Cookies have been around for hundreds of years. They first appeared in Persia in 7th century, and then became more common in Europe in 14th century. Cookies were soon incorporated into Christmas traditions, especially gingerbread cookies, which included spices such as cinnamon, nutmeg, and ginger. Dried fruits and nuts may have been added to cookies at that time.
As Christmas has come to be more elaborate, the styles and flavors of Christmas cookies have evolved. There are now many shapes for cookie cutters, as well as colorful frosting, decorations, and icing. Cookie making is a traditional winter holiday activity, which many families consider a family tradition. Many cookie recipes have been passed down through the generations.
People who enjoy baking can have a cookie exchange where they can share their recipes and also learn from others. Each baker has their own cookie style, but it is possible to agree on a set of cookies beforehand (so that everyone doesn’t end with a lot of snickerdoodles).
Everyone brings their own cookies to the party, and they are given to others so that everyone has a bit of variety. It’s a win/win situation!
Jace ShoemakerGalloway founded National Cookie Exchange Day at the end December. This is the perfect time to appreciate and enjoy the beauty and taste of everyone’s cookie creations.
Participate in National Cookie Exchange Day with these festive and fun ideas
Invite some friends to join you in a cookie exchange celebration in honor of National Cookie Exchange Day. Bake some cookies ahead of time, then pack them in boxes of six to twelve cookies so that each guest can take them home.
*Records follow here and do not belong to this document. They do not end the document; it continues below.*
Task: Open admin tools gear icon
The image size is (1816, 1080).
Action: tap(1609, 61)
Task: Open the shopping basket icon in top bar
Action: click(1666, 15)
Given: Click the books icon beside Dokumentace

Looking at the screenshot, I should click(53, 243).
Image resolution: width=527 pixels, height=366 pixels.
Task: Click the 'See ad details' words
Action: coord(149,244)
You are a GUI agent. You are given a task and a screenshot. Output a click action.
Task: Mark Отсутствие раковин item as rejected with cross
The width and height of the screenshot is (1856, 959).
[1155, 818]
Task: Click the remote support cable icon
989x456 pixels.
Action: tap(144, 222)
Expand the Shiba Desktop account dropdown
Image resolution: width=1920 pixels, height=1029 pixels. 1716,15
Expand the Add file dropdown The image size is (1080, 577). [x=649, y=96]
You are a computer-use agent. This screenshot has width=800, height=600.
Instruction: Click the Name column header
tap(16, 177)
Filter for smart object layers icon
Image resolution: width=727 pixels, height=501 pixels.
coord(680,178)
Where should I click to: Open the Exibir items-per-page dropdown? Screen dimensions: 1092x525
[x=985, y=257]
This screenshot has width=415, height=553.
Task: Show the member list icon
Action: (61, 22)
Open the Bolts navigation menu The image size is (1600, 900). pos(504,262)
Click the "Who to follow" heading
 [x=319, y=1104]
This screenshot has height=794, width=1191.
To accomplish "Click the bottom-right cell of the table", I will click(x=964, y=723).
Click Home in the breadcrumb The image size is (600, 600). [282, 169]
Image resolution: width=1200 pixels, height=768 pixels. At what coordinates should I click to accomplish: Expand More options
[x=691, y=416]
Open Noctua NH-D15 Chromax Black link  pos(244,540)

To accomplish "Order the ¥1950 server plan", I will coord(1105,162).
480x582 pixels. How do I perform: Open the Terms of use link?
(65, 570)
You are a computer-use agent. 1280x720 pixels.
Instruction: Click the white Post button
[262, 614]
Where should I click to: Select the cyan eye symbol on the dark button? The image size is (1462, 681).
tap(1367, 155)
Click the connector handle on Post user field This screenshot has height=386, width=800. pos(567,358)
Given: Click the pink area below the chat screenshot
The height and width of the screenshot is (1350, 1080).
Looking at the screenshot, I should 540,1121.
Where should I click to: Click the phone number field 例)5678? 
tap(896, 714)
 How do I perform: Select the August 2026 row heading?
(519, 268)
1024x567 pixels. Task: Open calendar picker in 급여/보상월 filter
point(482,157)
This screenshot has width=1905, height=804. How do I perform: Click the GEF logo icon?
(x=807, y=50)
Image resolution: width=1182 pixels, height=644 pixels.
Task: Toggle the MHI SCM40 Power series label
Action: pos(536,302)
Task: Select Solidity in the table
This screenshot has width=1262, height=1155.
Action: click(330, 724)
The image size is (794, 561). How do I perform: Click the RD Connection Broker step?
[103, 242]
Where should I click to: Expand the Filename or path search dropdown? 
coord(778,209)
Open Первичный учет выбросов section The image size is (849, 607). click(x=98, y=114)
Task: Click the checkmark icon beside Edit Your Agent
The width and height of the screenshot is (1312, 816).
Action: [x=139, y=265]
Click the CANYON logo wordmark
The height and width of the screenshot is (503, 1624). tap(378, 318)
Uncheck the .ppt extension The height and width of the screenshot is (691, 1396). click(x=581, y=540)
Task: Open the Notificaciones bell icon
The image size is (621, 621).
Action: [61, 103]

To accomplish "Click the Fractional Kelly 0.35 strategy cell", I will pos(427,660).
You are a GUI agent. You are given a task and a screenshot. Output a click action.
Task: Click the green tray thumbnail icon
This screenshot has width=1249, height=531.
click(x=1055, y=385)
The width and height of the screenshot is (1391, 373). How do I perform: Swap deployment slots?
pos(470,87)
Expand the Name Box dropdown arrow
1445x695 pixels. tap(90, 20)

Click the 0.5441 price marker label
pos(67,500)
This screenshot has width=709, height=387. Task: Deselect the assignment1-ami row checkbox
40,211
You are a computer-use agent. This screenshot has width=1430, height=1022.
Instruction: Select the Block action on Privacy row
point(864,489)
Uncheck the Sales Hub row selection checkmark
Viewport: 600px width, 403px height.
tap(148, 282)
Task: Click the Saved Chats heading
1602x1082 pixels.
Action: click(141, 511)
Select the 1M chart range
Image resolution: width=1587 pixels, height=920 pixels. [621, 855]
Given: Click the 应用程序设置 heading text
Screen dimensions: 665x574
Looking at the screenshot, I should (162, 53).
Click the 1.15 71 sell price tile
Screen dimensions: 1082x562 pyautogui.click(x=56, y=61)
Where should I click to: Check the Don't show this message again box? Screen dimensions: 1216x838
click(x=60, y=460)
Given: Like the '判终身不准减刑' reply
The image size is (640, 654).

You can do this type of cookie exchange at work or school during your normal working day. You can also make it an after-hours party with wine, hors d‚Äôoeuvres and fine Christmas music.
If you have a limited time or a large group of friends, it is a good idea to make the cookies in advance. In a smaller setting, you might want to invite a few friends to a cookie-making party. Everyone should bring a certain ingredient, such as butter, sugar, or flour. Then, make the cookies on-site.
It would be fun for everyone to bring their own cookie recipe to share with the group. In honor of National Cookie Exchange Day, learn from your friends how to make them. Then incorporate them into family Christmas traditions!